In airspace outside of the UK (including over the North Atlantic Ocean) we use flight data provided by our partner AirNav. They draw on a variety of data sources including ADS-B, MLAT and radar provided by other Aviation Authorities (such as the FAA). FlightAware has very good flight data coverage, but it is not yet globally comprehensive. The AirNav coverage map shows the areas they cover.
On the whole it does the same things, but there are some specific and exciting features that make our app very different from the others.
UK Radar. Firstly, we use our radar data to show aircraft positions and tracks over the UK. Other apps use an aircraft position reporting technology called ADS-B which is an excellent technology that we are actively testing at the moment for potential use in air traffic management. However, the ADS-B data used in Flight Tracking apps isn’t always entirely accurate, nor does it offer total coverage. We thought it would be of interest to see a UK picture of aircraft positions created from the same data sources that feed the screens and technology our controllers use to keep aircraft safe.
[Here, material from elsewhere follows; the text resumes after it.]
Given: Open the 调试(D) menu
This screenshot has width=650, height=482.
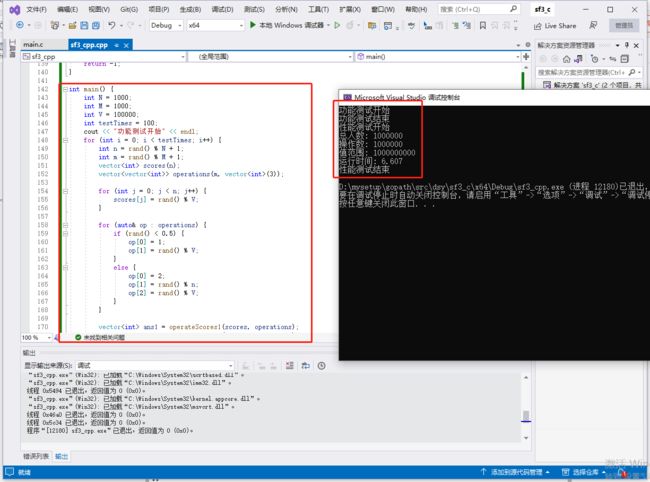Looking at the screenshot, I should point(223,9).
We still use ADS-B in the app to chart aircraft flying over the UK – but it prioritises radar positions which form the vast majority of position reports. Outside of the UK, we use ADS-B and other aircraft position data sources from our partner AirNav – the global flight data company – to plot aircraft positions.
3D view. In addition to a top down 2D view – Airspace Explorer has a 3D mode. We introduced this mode primarily to help show and explain different types of airspace structures that exist and the relative altitudes of aircraft that fly within them. The 3D view is deliberately exaggerated to help illustrate features – but we hope it is fun to play with and helps build an understanding of how the airspace is structured.
Airspace information. Airspace Explorer isn’t just a flight tracking app. It also provides information about the airspace. Globally we show the Flight Information Regions (FIRs) that define airspace boundaries. In the UK we also show key airspace structures such as Airways and the Sectors that define how Controllers are allocated to manage aircraft. It gives users an insight to the invisible infrastructure in the sky that helps aircraft move safely to and from their destinations.
We use a version of Airspace Explorer internally at NATS called ‘Operational Insight’. It provides much more detailed and operationally focused information than Airspace Explorer and we use it as an additional situation awareness tool. We realised that flight tracking apps are popular, so decided to create a ‘lite’ version of Operational Insight that we could share publicly. As well as tracking aircraft, we thought it might be of interest to people to learn how airspace is structured and managed – especially in the UK.
Airspace Explorer is freely available for anybody via the Apple App Store. It’s been designed with the iPad in mind. Our main reason for releasing it is to help people better understand how airspace is structured and managed in the UK and give you a greater appreciation of the role air traffic controllers play in keeping the skies safe.
Airspace Explorer is a new flight tracking and airspace education app from NATS that offers users a unique perspective on the skies above Britain. It’s the only app available that uses real UK radar data and offers a unique three dimensional view of the airspace.